In a rational world order there would of course be no war over raw materials, which would be accessible to all and collectively used for the common welfare. But a world dominated by capitalism is not a rational world. It’s a world whose very fate is based on such conflicts as the competition for raw materials.

This competition is costly and in the long run undermines the system it seeks to maintain – but that fact never prevented imperialist and commercial wars before, and it has no more effect on Wall Street today than it had on Hitler ten years ago. “Reasonable” arguments of this kind are shrugged off by the imperialists – like rain off a duck’s back – because it’s a dog-eat-dog system, where each dog is ready to undergo some suffering himself in order to remain or become the top dog, and where all the dogs are indifferent to the welfare of doghood as a whole.

Competition Breeds War

Moreover, Wallace’s contention that there is no competition which cannot be settled by peaceful means flies in the face of all capitalist history. Tragic experience has shown us too often that under imperialism, competition always leads to economic warfare, the precursor of military explosions. Was World War I just an- accident, due to unreasonableness? Was World War II a fluke that could have been prevented by an amicable conference to settle competition in a friendly kind of way?
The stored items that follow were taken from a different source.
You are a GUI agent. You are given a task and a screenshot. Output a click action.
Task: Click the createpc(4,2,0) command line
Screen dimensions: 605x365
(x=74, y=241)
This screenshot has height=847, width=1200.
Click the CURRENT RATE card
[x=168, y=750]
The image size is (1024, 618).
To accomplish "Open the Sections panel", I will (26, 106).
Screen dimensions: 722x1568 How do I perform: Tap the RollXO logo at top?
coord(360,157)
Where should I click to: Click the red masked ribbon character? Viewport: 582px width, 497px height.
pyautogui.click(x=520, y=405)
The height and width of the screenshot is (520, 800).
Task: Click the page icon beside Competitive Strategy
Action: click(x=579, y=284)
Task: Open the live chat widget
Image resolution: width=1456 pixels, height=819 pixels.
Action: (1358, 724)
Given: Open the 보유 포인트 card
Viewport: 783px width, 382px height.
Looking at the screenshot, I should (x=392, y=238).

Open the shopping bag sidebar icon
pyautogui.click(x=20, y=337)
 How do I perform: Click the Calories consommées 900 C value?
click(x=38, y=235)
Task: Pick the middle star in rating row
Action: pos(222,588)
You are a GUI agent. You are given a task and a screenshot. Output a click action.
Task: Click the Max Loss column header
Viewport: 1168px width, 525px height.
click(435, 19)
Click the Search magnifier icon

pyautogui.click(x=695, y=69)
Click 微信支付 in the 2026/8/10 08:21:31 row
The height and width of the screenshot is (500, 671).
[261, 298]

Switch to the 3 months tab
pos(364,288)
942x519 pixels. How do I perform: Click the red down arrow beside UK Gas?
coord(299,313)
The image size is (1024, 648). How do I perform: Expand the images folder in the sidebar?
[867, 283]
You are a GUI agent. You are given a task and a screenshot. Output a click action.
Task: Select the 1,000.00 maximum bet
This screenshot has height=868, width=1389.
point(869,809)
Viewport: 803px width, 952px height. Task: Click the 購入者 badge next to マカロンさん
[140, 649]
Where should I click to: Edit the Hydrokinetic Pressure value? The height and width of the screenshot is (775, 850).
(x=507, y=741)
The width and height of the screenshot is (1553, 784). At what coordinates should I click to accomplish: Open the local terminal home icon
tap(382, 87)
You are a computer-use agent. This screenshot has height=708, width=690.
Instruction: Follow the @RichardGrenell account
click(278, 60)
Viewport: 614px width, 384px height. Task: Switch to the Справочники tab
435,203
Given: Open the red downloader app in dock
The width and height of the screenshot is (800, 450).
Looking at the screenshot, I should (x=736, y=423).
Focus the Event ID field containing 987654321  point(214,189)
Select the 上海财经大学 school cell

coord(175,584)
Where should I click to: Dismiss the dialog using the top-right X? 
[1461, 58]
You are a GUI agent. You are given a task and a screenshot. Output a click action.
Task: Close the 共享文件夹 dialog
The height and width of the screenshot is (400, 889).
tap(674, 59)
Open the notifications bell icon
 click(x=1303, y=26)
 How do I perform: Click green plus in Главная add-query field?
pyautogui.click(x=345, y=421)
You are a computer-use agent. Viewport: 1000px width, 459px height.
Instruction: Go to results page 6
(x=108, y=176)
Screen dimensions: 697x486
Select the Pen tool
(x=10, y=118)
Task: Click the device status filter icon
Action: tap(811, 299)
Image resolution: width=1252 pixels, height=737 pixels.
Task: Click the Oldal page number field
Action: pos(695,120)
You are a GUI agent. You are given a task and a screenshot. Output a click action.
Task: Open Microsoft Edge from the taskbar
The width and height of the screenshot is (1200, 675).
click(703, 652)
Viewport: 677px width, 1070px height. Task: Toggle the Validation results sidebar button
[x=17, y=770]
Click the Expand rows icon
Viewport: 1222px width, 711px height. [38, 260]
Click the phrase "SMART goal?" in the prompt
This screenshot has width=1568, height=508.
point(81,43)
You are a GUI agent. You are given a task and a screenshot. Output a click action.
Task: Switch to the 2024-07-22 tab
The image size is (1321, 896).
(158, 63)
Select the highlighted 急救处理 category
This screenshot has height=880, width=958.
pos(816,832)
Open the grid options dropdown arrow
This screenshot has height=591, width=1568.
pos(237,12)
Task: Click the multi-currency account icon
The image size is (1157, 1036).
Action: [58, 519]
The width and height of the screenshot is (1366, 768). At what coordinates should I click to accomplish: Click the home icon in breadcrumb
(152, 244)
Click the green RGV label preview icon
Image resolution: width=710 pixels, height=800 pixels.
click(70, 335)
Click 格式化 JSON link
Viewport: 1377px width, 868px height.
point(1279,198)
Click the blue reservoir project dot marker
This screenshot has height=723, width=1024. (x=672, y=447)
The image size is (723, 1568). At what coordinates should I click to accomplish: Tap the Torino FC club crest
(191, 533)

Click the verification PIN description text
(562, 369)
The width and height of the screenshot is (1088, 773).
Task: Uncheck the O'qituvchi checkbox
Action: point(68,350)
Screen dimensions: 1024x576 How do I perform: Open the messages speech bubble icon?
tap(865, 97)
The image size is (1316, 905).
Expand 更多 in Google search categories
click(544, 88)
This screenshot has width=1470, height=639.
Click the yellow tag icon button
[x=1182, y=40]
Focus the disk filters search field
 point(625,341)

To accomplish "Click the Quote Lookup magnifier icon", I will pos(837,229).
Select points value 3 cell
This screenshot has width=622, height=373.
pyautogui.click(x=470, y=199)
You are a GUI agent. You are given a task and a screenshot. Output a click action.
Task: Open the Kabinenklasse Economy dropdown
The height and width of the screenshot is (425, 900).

To imply that is to mock at the lessons of history and thereby to prevent the kind of understanding of modern world conflicts that alone can lead to peace.

History has also taught us to be on guard against capitalist reformism and pacifism. Wallace is not the first of his kind. There was Wilson before him, who was going to reform capitalism and keep us out of war, and Roosevelt after that, who sang the same sweet song. They, too, were “reasonable” men but in the end their reputation as men of peace served only to facilitate their efforts to drag the country into war.

There is no need here to enter into the question of Wallace’s sincerity – although it should never be forgotten that he was against World War II before it started and then became its busiest apologist once the guns began to boom. What counts in these big questions is program. And Wallace’s program for preventing war can have no different outcome than Wilson’s or Roosevelt’s or that of the pre-World War II isolationists.

Get Rid of Cause

Fundamentally, the reason is that you can’t end war without ending its cause, capitalism. No matter how fine his intentions may be, a man who clings to this decaying system can’t help misleading his followers who want to fight against war. As long as his influence is able to dissuade the people from replacing capitalism with a socialist system, just so long will the prospect of war be with us.

Many workers intend to vote for Wallace because he, like them, expresses opposition to the war now being prepared. But it is necessary, precisely in the interests of preventing that war, to warn them most insistently that no party dedicated to the maintenance of capitalism can prevent war. The exposure of Wallace’s big lie, the destruction of all pacifist illusions about his party being able to stop the war drive – these are important tasks in today’s struggle for a new socialist society, where war will be a horrible memory rather than an ever-present threat.